Directive
Format every line of the rows below as a Markdown table with two columns, No and Line. Give each non-blank line its sequence number in No and omit blank lines.

Data in this exercise START

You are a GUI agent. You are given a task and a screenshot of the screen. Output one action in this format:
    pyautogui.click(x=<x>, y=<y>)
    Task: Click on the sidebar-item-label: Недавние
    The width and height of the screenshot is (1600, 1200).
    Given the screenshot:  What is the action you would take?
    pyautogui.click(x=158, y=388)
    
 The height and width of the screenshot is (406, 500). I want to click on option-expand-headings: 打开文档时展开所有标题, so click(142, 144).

Data in this exercise END

Answer to this task
| No | Line |
|---|---|
| 1 | You are a GUI agent. You are given a task and a screenshot of the screen. Output one action in this format: |
| 2 |     pyautogui.click(x=<x>, y=<y>) |
| 3 |     Task: Click on the sidebar-item-label: Недавние |
| 4 |     The width and height of the screenshot is (1600, 1200). |
| 5 |     Given the screenshot:  What is the action you would take? |
| 6 |     pyautogui.click(x=158, y=388) |
| 7 |  The height and width of the screenshot is (406, 500). I want to click on option-expand-headings: 打开文档时展开所有标题, so click(142, 144). |